Job Description
We are building the technological infrastructure for the year 2026 and beyond. Nexus Horizon Solutions is seeking a visionary AI Research Scientist to spearhead our advanced R&D division.
In this role, you will move beyond current limitations to architect the solutions that define the next decade of human-machine interaction. You will work at the forefront of Generative AI, Cognitive Computing, and Ethical Automation.
If you are passionate about shaping the future and solving humanity's most complex challenges through code, we want to hear from you.
Responsibilities
- Pioneer Next-Gen Models: Design and train state-of-the-art artificial intelligence models capable of autonomous decision-making in complex, unstructured environments.
- Future Tech Integration: Collaborate with engineering teams to integrate 2026-ready predictive technologies into scalable, production-grade applications.
- Research Publication: Author high-impact papers and patents regarding the evolution of ethical AI and advanced neural architectures.

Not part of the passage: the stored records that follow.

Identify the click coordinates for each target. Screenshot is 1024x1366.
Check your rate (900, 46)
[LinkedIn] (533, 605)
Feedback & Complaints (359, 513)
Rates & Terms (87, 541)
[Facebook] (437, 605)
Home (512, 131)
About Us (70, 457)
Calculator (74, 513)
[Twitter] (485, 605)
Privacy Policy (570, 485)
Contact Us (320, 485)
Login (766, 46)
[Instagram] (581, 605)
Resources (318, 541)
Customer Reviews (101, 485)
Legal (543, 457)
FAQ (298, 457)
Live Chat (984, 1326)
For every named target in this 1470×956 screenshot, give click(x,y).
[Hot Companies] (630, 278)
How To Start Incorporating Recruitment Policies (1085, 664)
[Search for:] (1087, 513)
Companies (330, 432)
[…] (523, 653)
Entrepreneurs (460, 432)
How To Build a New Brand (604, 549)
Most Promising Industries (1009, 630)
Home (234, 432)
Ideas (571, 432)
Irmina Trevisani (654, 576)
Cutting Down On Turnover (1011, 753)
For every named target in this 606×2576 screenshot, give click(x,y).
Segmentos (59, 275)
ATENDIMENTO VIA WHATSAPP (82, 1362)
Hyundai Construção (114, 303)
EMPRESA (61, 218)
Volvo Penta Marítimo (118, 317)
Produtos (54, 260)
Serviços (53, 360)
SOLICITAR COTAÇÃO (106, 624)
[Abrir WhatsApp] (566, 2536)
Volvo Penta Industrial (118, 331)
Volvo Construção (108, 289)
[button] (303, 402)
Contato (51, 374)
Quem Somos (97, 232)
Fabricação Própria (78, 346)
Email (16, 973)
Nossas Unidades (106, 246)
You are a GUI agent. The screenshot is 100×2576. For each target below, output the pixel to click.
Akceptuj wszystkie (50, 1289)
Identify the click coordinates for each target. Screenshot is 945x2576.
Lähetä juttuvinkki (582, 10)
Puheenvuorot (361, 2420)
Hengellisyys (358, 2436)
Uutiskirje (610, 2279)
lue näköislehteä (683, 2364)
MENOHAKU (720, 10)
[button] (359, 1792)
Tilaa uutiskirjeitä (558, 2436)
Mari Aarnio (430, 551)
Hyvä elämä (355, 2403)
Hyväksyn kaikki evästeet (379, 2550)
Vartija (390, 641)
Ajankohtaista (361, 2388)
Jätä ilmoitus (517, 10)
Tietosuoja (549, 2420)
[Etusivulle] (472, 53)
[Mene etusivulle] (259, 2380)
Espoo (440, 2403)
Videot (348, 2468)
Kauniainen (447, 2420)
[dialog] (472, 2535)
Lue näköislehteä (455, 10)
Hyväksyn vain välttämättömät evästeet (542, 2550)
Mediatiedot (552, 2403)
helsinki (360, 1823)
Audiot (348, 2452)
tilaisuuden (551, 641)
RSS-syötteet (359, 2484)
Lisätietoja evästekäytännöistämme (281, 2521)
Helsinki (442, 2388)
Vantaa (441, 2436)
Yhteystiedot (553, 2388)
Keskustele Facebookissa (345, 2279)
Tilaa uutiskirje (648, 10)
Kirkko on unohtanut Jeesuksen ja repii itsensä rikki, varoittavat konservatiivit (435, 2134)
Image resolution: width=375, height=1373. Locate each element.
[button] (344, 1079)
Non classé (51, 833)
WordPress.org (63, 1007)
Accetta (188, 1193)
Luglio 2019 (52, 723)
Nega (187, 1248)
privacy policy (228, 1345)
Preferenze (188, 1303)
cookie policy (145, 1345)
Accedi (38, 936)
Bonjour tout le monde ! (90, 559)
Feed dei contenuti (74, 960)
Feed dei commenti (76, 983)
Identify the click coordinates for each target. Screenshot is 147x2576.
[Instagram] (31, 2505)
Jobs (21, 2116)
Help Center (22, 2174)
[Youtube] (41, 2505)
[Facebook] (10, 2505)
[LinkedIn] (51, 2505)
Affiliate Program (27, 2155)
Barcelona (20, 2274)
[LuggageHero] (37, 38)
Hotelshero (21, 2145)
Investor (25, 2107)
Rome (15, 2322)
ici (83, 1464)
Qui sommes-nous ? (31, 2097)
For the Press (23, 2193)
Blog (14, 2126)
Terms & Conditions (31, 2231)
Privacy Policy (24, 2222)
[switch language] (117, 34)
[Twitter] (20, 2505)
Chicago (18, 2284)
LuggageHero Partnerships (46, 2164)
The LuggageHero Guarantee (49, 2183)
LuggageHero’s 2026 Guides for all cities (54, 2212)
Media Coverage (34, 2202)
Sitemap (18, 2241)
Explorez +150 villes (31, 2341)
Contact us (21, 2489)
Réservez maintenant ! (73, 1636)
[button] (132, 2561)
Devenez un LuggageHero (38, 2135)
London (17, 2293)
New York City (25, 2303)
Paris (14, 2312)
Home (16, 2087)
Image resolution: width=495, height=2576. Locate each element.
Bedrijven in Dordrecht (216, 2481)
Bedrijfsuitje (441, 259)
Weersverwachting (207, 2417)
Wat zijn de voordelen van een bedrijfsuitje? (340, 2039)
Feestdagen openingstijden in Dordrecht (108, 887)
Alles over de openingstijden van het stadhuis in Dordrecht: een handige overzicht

- Algorithm Optimization: Push the boundaries of neural network efficiency to minimize computational overhead in real-time, high-volume data streams.
- Leadership & Mentorship: Guide a team of junior researchers and engineers in best practices for deep learning, data science, and scientific inquiry.
Qualifications
- Education: Masterβs or Ph.D. in Computer Science, Artificial Intelligence, Computational Linguistics, or a related quantitative field.
- Technical Proficiency: Expert-level knowledge of Python, PyTorch, and TensorFlow with a deep understanding of deep learning libraries.
- Experience: 5+ years of professional experience in deep learning, natural language processing (NLP), or computer vision.
- Future-Forward Mindset: Demonstrated ability to anticipate emerging trends and adapt quickly to the rapid pace of technological advancement expected by 2026.
- Problem Solving: Proven track record of solving unsolved problems in large-scale data systems and developing innovative algorithmic approaches.